Write out the part of the rows that opens with the line containing "Given: Switch to the 科研预设提示词 tab" and closes with the line containing "will click(138, 43).", swapping "Screen dimensions" for "Screen size" and leaving everything else unchanged.

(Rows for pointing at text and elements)
------------

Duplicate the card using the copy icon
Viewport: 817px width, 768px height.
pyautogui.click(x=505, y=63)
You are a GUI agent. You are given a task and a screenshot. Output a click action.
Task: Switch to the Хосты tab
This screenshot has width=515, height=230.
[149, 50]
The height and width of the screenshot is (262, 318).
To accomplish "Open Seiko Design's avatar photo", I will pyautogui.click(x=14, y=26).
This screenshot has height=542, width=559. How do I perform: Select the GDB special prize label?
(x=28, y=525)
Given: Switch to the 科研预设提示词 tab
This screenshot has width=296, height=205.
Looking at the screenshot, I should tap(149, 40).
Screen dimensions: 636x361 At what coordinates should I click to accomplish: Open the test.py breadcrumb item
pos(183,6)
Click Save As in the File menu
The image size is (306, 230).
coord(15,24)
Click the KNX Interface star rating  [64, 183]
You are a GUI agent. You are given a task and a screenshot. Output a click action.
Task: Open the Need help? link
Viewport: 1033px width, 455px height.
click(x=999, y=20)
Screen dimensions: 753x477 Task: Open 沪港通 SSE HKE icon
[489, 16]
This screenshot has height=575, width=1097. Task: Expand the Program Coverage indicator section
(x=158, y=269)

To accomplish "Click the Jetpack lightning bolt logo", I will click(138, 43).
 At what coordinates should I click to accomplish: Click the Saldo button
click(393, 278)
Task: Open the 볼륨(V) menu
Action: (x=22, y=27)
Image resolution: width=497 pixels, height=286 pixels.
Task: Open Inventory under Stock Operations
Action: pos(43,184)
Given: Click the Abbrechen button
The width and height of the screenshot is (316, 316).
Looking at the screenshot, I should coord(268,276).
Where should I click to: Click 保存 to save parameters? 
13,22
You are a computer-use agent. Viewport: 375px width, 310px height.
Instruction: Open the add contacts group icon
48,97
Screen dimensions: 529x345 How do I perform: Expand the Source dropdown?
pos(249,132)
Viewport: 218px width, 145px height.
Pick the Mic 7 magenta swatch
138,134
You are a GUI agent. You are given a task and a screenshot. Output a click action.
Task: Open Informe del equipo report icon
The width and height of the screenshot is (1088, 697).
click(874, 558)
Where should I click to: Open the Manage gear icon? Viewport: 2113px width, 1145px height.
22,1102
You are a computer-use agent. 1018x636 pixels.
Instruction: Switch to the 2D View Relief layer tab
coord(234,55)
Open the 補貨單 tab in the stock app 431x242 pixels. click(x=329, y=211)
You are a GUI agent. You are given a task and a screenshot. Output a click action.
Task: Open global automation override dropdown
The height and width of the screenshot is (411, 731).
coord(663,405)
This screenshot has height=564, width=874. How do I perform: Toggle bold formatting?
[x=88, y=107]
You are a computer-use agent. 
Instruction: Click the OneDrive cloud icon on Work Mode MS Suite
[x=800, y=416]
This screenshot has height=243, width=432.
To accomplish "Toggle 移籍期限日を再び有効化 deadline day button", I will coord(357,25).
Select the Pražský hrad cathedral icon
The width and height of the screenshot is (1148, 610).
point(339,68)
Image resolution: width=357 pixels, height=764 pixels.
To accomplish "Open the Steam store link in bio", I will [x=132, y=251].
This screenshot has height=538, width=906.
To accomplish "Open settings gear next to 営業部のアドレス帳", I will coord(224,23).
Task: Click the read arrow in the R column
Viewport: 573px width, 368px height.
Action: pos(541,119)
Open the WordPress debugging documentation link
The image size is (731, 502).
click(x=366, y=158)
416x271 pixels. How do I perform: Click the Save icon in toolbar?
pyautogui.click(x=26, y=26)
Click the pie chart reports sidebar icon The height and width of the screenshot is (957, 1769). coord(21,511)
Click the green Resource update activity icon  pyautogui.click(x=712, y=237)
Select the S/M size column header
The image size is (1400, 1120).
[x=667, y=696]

------------

• **EXERCISE RESULT**
Given: Switch to the 科研预设提示词 tab
This screenshot has width=296, height=205.
Looking at the screenshot, I should tap(149, 40).
Screen size: 636x361 At what coordinates should I click to accomplish: Open the test.py breadcrumb item
pos(183,6)
Click Save As in the File menu
The image size is (306, 230).
coord(15,24)
Click the KNX Interface star rating  [64, 183]
You are a GUI agent. You are given a task and a screenshot. Output a click action.
Task: Open the Need help? link
Viewport: 1033px width, 455px height.
click(x=999, y=20)
Screen size: 753x477 Task: Open 沪港通 SSE HKE icon
[489, 16]
This screenshot has height=575, width=1097. Task: Expand the Program Coverage indicator section
(x=158, y=269)

To accomplish "Click the Jetpack lightning bolt logo", I will click(138, 43).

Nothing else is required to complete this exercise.